Reproduce the data below verbatim, starting at the line that contains "The width and" and ending at the end of the data, including both of those points. Leave the pictures out of your answer.

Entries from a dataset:
*****
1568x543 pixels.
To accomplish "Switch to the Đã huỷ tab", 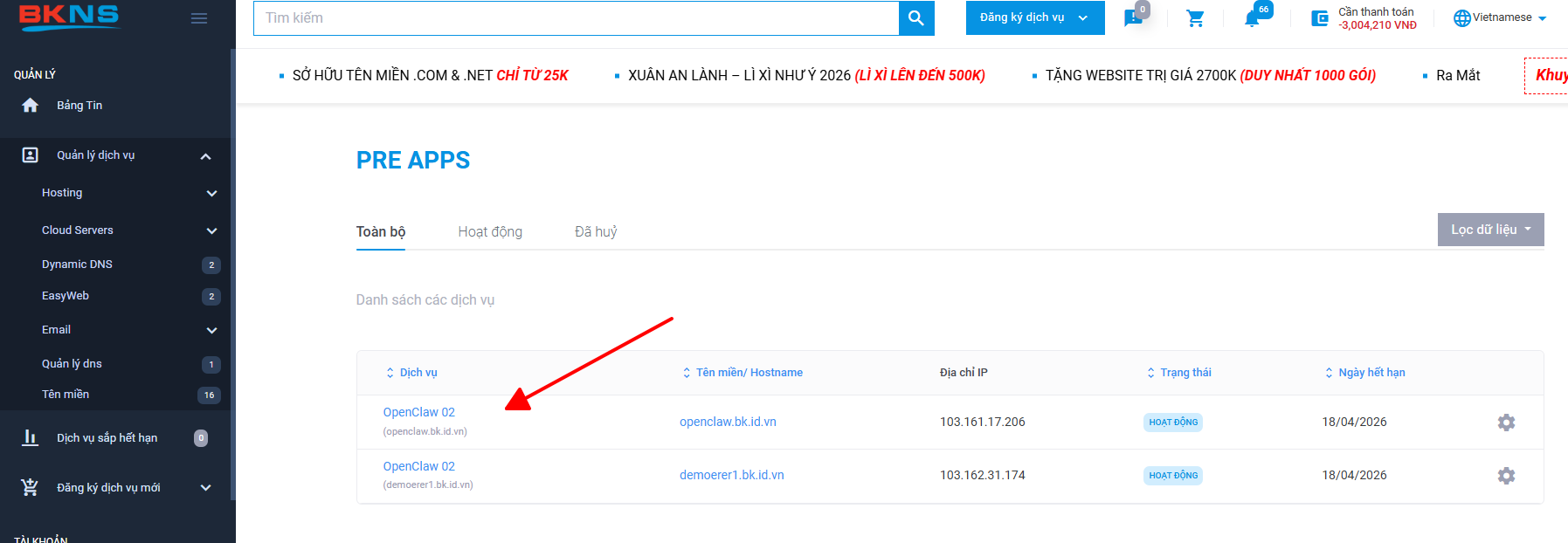I will pyautogui.click(x=596, y=231).
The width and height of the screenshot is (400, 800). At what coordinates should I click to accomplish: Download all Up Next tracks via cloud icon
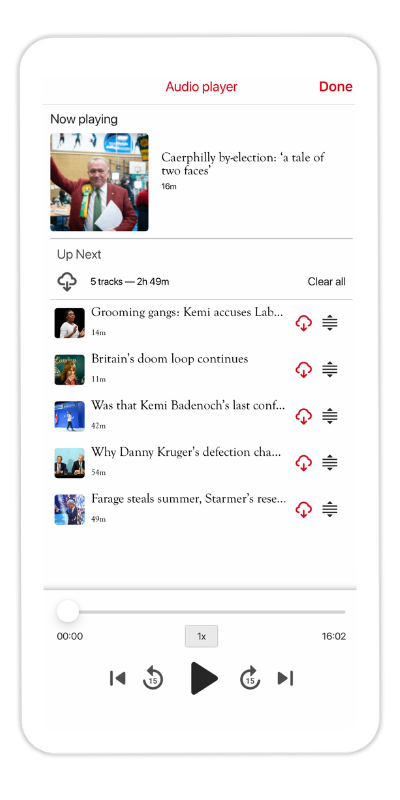pos(67,282)
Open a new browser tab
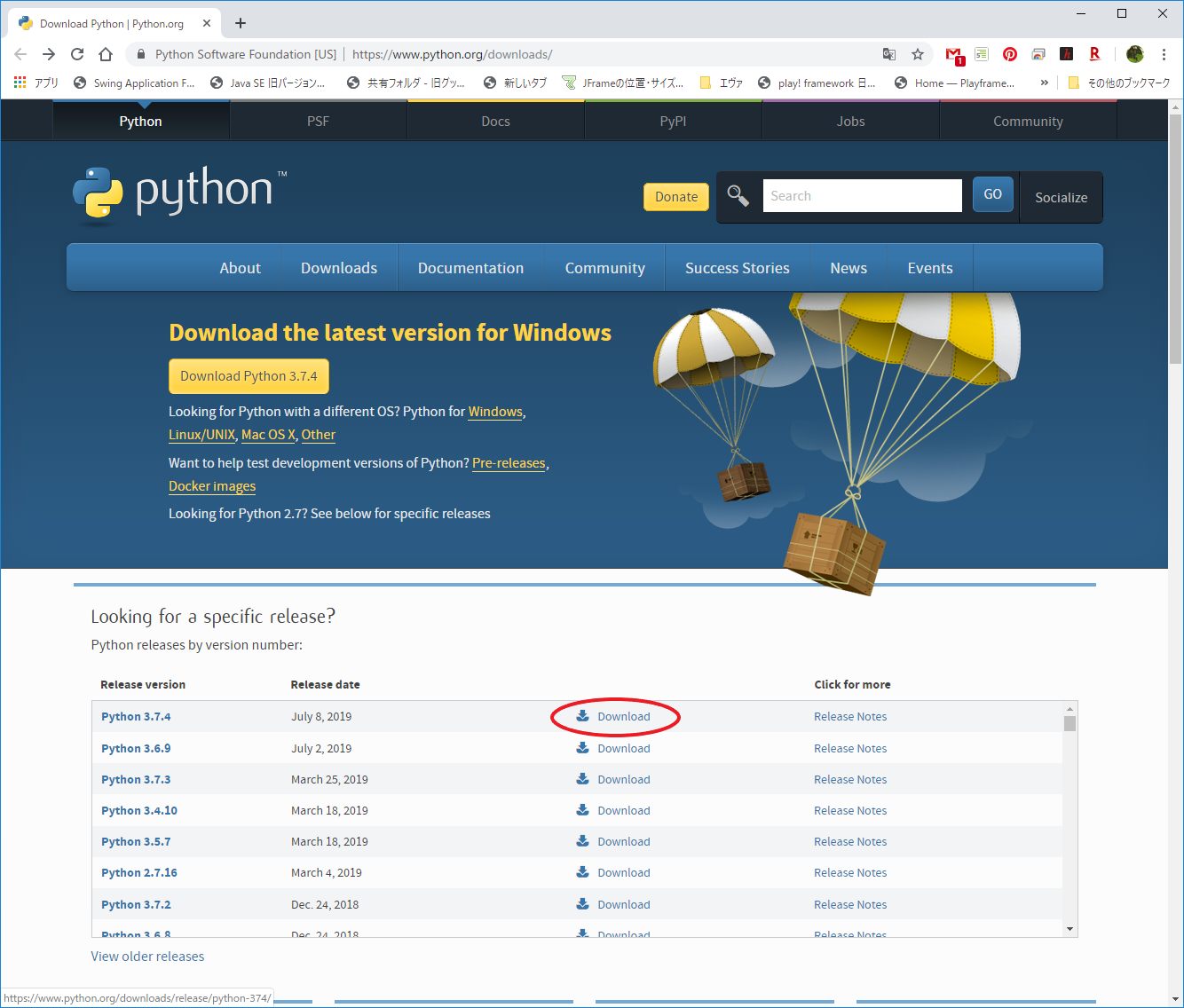 (x=241, y=23)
*****
* _EXERCISE SOLUTION_:
The width and height of the screenshot is (400, 800). At what coordinates should I click to accomplish: Download all Up Next tracks via cloud icon
pos(67,282)
Open a new browser tab
 (x=241, y=23)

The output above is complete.